• 吴裕雄--天生自然神经网络与深度学习实战Python+Keras+TensorFlow:生成型与条件型生成型对抗网络

    from keras.layers import LeakyReLU
from keras.layers import BatchNormalization
from keras.optimizers import RMSprop
import math

def  build_generator(inputs, image_size):
  '''
  生成者网络与编解码网络中的解码器如出一辙,输入给它的一维随机向量相当于输入解码器网络的编码向量,
  解码器网络将一维向量反向构造成图片所对应的二维向量,这也是生成者要做的工作,所以下面代码与我们做过
  的解码器网络几乎一模一样
  '''
  image_resize = image_size // 4
  kernel_size = 5
  layer_filters = [128, 64, 32, 1]
  
  x = Dense(image_resize * image_resize * layer_filters[0])(inputs)
  x = Reshape((image_resize, image_resize, layer_filters[0]))(x)
  
  #构造三层反卷积网络
  for filters in layer_filters:
    if filters > layer_filters[-2]:
      strides = 2
    else:
      strides = 1
    
    #使用batch normalization将输入反卷积网络的向量做预处理,没有这一步GAN的训练就会失败
    x = BatchNormalization()(x)
    x = Activation('relu')(x)
    x = Conv2DTranspose(filters = filters, kernel_size = kernel_size,
                       strides = strides,
                       padding = 'same')(x)
  
  x = Activation('sigmoid')(x)
  generator = Model(inputs, x, name = 'generator')
  return generator
    def  build_discriminator(inputs):
  '''
  识别者网络与编码器很像,它使用三层卷积网络从图片中抽取信息,最后使用sigmoid函数输出
  图片是否为真的概率
  '''
  kernel_size = 5
  layer_filters = [32, 64, 128, 256]
  x = inputs
  for filters in layer_filters:
    if filters == layer_filters[-1]:
      strides = 1
    else:
      strides = 2
    x = LeakyReLU(alpha = 0.2)(x)
    x = Conv2D(filters=filters, 
               kernel_size=kernel_size ,
              strides = strides,
              padding = 'same')(x)
    
  x = Flatten()(x)
  x = Dense(1)(x)
  x = Activation('sigmoid')(x)
  discriminator = Model(inputs, x, name='discriminator')
  return discriminator
    def  build_and_train_models():
  '''
  将生成者和识别者连城一个网络进行训练
  '''
  (x_train, _), (_, _) = mnist.load_data()

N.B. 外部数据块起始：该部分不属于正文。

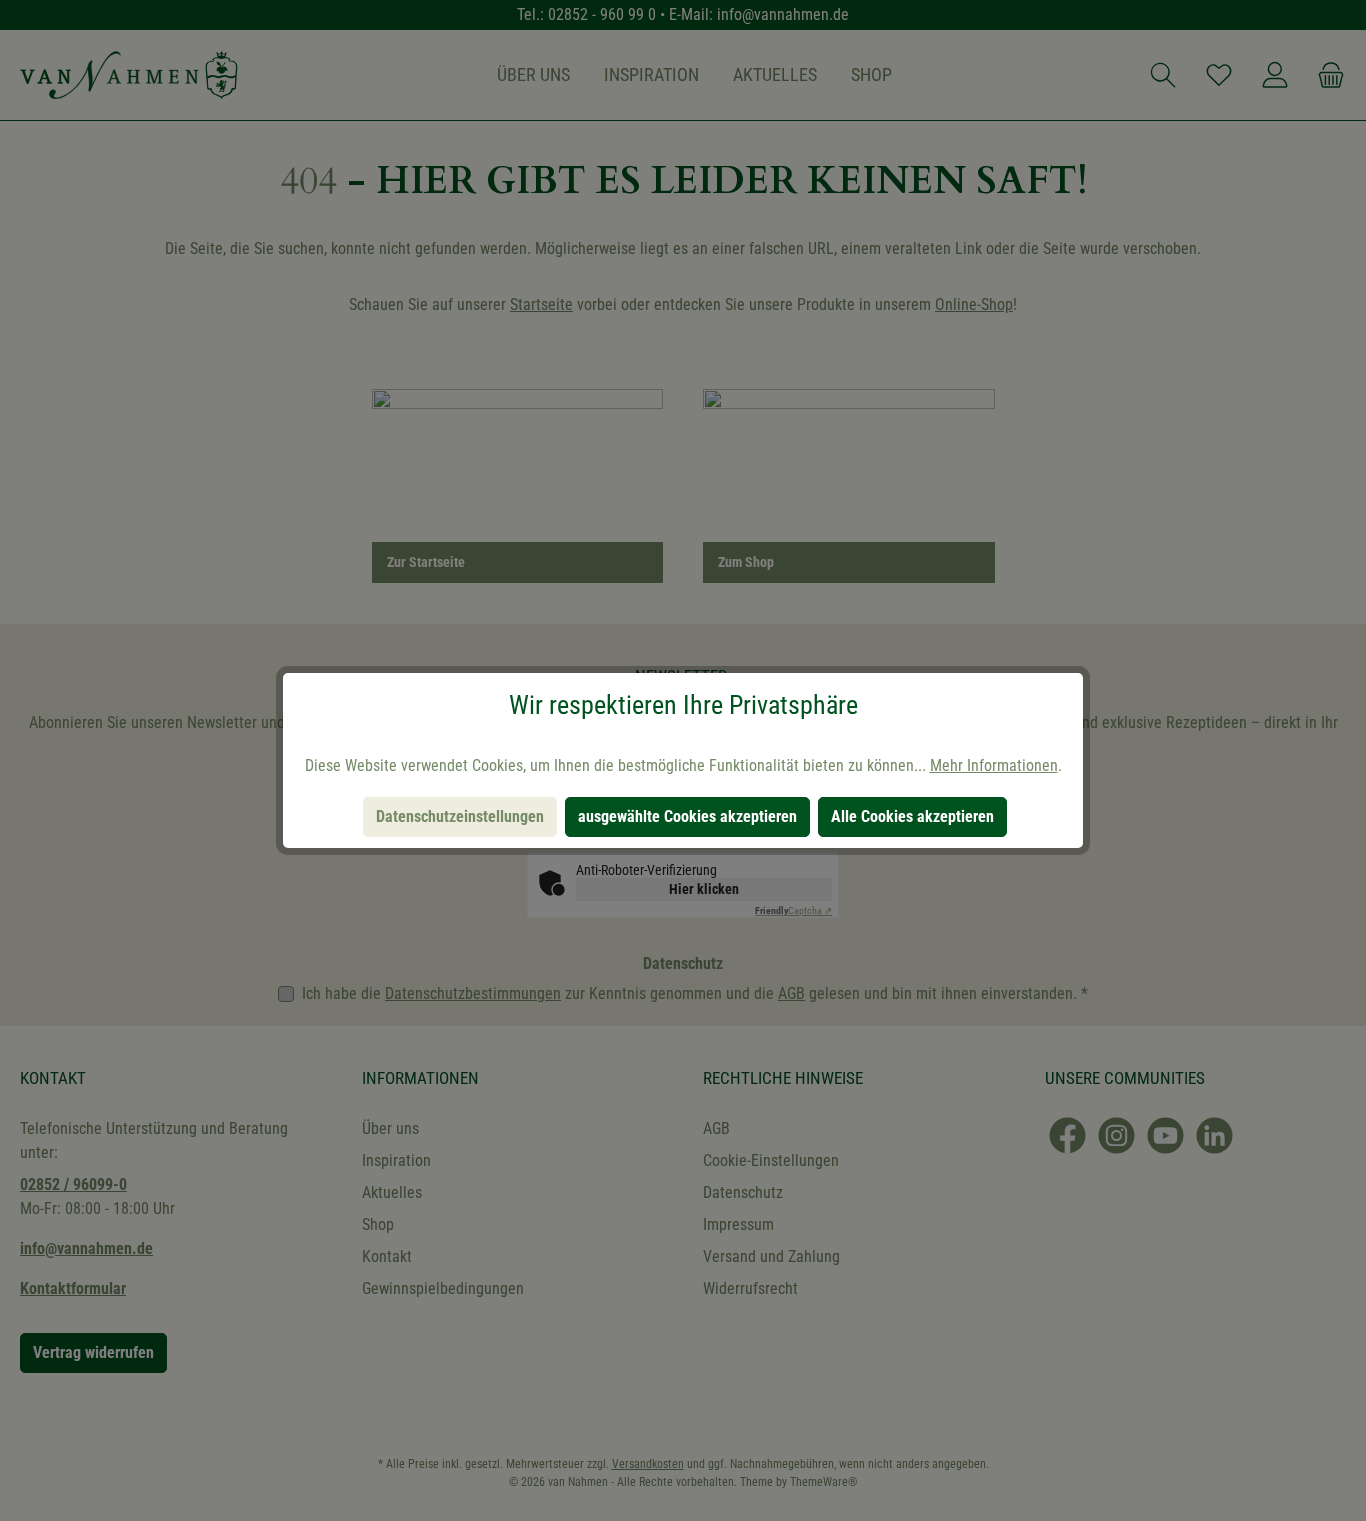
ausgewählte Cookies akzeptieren (687, 816)
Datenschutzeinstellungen (460, 816)
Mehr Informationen (994, 765)
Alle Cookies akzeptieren (912, 816)
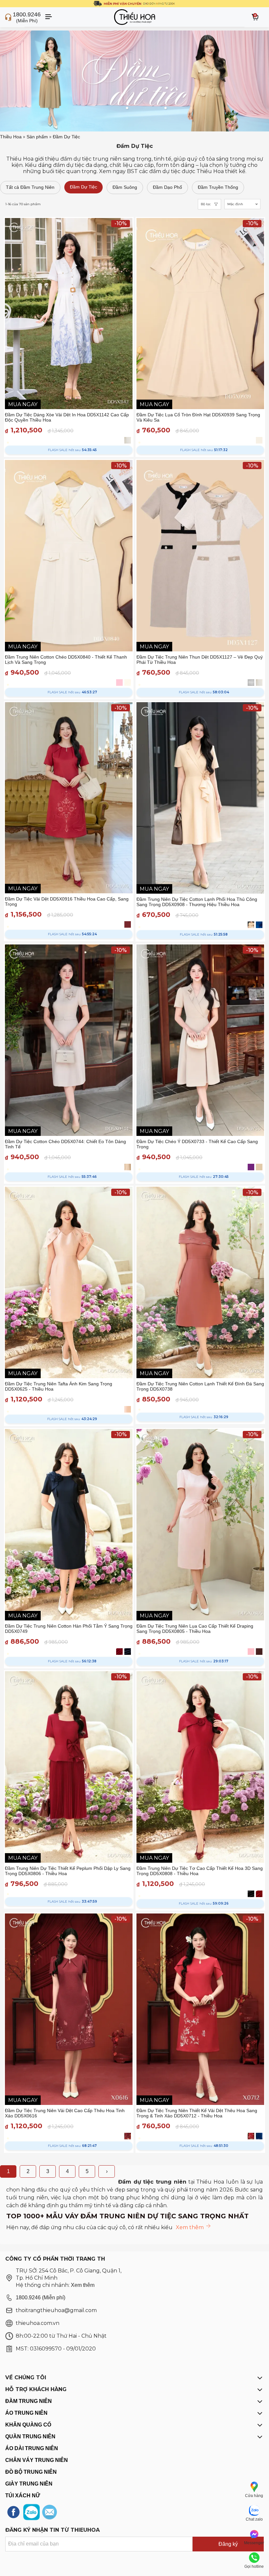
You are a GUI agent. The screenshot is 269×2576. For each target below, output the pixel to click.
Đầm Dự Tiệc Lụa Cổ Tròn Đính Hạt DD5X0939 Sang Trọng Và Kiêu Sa (198, 417)
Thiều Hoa (11, 136)
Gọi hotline (254, 2566)
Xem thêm (82, 2285)
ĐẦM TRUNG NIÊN (28, 2401)
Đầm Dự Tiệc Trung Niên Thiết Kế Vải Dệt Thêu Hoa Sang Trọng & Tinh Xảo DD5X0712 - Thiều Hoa (196, 2113)
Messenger (254, 2543)
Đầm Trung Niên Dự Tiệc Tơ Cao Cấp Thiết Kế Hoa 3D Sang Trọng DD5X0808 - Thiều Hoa (199, 1871)
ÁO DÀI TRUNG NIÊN (31, 2448)
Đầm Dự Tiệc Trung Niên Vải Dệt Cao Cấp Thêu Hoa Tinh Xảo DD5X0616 (65, 2113)
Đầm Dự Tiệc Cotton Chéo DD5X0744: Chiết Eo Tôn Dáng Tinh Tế (65, 1144)
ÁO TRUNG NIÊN (26, 2413)
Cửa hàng (254, 2495)
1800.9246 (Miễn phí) (40, 2297)
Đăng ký (228, 2544)
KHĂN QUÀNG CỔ (28, 2424)
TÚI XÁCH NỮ (22, 2495)
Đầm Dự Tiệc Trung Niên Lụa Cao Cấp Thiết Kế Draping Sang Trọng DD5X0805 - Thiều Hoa (194, 1628)
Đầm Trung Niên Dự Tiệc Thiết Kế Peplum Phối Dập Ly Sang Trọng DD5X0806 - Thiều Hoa (68, 1871)
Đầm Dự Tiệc (66, 136)
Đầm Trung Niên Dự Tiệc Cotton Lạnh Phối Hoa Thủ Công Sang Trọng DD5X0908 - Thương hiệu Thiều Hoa (196, 902)
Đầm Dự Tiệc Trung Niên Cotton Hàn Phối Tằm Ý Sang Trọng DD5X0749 (69, 1628)
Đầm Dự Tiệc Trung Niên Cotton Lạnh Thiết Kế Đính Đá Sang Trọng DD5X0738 (200, 1386)
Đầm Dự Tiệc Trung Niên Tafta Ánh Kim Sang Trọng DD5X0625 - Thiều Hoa (58, 1386)
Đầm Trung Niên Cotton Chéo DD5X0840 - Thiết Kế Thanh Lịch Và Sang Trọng (66, 659)
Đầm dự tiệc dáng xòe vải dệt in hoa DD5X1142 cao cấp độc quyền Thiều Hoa (67, 417)
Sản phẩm (37, 136)
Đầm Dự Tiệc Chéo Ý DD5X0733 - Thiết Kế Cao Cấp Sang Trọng (197, 1144)
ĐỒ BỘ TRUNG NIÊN (31, 2472)
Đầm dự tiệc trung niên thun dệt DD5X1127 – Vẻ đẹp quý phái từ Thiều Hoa (199, 659)
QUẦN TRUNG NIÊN (30, 2436)
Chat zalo (254, 2519)
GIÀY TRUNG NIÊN (28, 2484)
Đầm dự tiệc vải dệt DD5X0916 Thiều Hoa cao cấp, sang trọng (67, 901)
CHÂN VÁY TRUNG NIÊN (36, 2460)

  image_size = x_train.shape[1]
  x_train = np.reshape(x_train, [-1, image_size, image_size, 1])
  x_train = x_train.astype('float32') / 255
  #设置训练相关的参数
  model_name = '/content/gdrive/My Drive/dcgan_mnist'
  latent_size = 100
  batch_size = 64
  train_steps = 40000
  lr = 2e-4
  decay = 6e-8
  input_shape = (image_size, image_size, 1)
  #构建识别者网络
  inputs = Input(shape = input_shape, name = 'discriminator_input')
  discriminator = build_discriminator(inputs)
  optimizer = RMSprop(lr = lr, decay = decay)
  discriminator.compile(loss = 'binary_crossentropy', optimizer = optimizer,
                       metrics = ['accuracy'])
  #构建生成者网络
  input_shape = (latent_size, )
  inputs = Input(shape = input_shape, name = 'z_input')
  generator = build_generator(inputs, image_size)
  optimizer = RMSprop(lr = lr * 0.5, decay = decay * 0.5)
  #将生成者和识别者连接成一个网络时要冻结识别者,因为训练生成者时识别者网络要保持不变
  discriminator.trainable = False
  adversarial = Model(inputs, discriminator(generator(inputs)),
                     name = model_name)
  adversarial.compile(loss = 'binary_crossentropy',
                     optimizer = optimizer,
                     metrics = ['accuracy'])
  
  models = (generator, discriminator, adversarial)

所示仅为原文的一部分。